The application notes include recommended starting dilutions; optimal dilutions/concentrations should be determined by the end user.
|ICC/IF||Use at an assay dependent concentration.|
|ChIP||Use at an assay dependent concentration.|
|WB||Use a concentration of 1 µg/ml. Detects a band of approximately 35 kDa (predicted molecular weight: 28 kDa).|
|IHC-P||Use a concentration of 1 µg/ml.|
ab21873 was used at 1/100 dilution in cross-linking ChIP analysis of mouse mES E14 cells. Positive control: cbx7 overexpressing cells. Negative control: RA-treated cells.

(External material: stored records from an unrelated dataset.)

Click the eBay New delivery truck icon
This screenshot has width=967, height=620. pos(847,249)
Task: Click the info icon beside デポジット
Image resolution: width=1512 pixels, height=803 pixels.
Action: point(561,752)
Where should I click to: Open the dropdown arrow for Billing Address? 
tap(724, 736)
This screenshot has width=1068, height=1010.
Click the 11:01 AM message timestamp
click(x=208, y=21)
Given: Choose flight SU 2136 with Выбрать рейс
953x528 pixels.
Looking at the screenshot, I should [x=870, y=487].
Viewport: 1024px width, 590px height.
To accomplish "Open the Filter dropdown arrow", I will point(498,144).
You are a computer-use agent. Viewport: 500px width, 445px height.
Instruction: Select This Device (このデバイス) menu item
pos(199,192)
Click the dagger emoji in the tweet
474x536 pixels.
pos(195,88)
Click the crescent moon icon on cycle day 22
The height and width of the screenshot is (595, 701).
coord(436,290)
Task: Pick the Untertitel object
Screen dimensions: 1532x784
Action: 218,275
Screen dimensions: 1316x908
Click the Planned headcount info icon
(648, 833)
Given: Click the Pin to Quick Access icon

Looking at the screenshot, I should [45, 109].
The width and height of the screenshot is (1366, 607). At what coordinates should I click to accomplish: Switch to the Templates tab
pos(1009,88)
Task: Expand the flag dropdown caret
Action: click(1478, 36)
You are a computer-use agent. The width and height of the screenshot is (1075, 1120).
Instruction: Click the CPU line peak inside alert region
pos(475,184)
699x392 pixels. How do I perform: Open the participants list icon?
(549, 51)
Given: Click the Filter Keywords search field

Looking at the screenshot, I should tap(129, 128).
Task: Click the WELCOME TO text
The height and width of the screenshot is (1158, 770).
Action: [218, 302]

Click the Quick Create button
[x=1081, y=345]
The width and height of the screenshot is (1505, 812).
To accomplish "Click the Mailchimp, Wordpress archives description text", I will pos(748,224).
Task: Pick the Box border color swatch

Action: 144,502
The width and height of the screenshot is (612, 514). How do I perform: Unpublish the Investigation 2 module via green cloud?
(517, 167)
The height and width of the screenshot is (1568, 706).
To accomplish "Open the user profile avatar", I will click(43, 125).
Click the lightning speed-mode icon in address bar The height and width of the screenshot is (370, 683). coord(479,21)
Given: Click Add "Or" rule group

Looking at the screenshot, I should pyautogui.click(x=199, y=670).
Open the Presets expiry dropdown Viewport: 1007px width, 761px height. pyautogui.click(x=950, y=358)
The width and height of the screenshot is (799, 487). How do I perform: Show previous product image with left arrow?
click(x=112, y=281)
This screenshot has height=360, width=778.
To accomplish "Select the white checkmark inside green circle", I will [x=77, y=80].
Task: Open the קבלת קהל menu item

IHC image of cbx7 staining in Human normal prostate formalin fixed paraffin embedded tissue section, performed on a Leica BondTM system using the standard protocol F. The section was pre-treated using heat mediated antigen retrieval with sodium citrate buffer (pH6, epitope retrieval solution 1) for 20 mins. The section was then incubated with ab21873, 1µg/ml, for 15 mins at room temperature and detected using an HRP conjugated compact polymer system. DAB was used as the chromogen. The section was then counterstained with haematoxylin and mounted with DPX.
For other IHC staining systems (automated and non-automated) customers should optimize variable parameters such as antigen retrieval conditions, primary antibody concentration and antibody incubation times.
Please note: All products are "FOR RESEARCH USE ONLY AND ARE NOT INTENDED FOR DIAGNOSTIC OR THERAPEUTIC USE"